CFM81130 - Old rules: loan relationships: connection and bad debts: basic rules: example

No relief: example

This guidance applies to periods of account beginning before 1 January 2005

A similar example of the current treatment under CTA09 appears at CFM35330.

BH Ltd lent GF Ltd £30,000 for 3 years, at 5% interest each year. BH Ltd owned 100% of the ordinary shares of GF Ltd, so the companies were connected under FA96/S87.

In Year 1, BH Ltd received the interest due of £1,500. At the end of Year 2, GF Ltd’s trading position had deteriorated and it was unable to pay the interest due for Year 2. There were also serious doubts that it would be able to repay the loan.
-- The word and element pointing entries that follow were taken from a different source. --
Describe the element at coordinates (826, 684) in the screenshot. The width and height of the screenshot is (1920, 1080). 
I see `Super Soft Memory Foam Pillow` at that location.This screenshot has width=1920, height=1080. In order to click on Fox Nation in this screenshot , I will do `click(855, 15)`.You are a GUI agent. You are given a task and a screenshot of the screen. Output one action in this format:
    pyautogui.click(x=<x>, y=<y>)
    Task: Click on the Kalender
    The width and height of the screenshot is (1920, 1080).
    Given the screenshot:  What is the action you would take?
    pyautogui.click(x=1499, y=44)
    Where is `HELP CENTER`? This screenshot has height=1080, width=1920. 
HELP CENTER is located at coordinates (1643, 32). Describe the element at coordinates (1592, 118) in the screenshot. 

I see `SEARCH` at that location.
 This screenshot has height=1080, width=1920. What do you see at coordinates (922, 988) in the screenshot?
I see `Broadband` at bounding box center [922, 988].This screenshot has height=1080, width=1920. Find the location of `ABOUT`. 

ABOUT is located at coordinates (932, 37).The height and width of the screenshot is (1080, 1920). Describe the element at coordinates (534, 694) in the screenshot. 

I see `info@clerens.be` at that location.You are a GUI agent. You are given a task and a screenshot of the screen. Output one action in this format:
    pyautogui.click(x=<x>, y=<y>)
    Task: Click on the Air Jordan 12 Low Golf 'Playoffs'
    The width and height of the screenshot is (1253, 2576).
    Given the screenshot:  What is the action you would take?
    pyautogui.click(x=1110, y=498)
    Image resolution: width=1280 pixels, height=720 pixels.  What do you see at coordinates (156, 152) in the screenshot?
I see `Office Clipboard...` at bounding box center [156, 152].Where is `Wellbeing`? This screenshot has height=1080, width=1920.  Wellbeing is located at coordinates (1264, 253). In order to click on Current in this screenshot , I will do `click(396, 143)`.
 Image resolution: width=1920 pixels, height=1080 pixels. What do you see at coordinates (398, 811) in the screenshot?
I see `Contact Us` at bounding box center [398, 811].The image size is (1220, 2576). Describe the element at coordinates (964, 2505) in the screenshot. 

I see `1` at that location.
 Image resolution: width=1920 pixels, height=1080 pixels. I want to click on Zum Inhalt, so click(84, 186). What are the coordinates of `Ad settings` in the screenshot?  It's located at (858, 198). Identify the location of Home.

BH Ltd therefore regarded the interest due as bad for Year 2 and formally released half of the loan.

Year 1

  • BH Ltd accounts
    • Cr £1,500
  • BH Ltd tax
    • Cr £1,500
  • GF Ltd accounts
    • Dr £1,500
  • GF Ltd tax
    • Dr £1,500

Year 2

  • BH Ltd accounts -
    • Dr £15,000 ( loan released)
  • BH Ltd tax -
    • Cr £1,500
    • Dr nil
  • GF Ltd accounts -
    • Dr £1,500
    • Cr £15,000
  • GF Ltd tax -
    • Dr £1,500
    • Cr nil

he tax treatment did not follow the accounts treatment, as BH Ltd had to assume that

  • interest was receivable in full in Year 2, and
  • the loan would be repaid in full.

FA96/SCH9/PARA6 disapplied FA96/SCH9/PARA5 because of the connection, so BH Ltd could not use the authorised arrangements for bad debt and therefore received no relief for the interest and loan waived in its accounts.

The release was symmetrical in group terms. BH Ltd did not get relief, but GF Ltd was not taxed because para 5(3) prevented that where the parties were connected.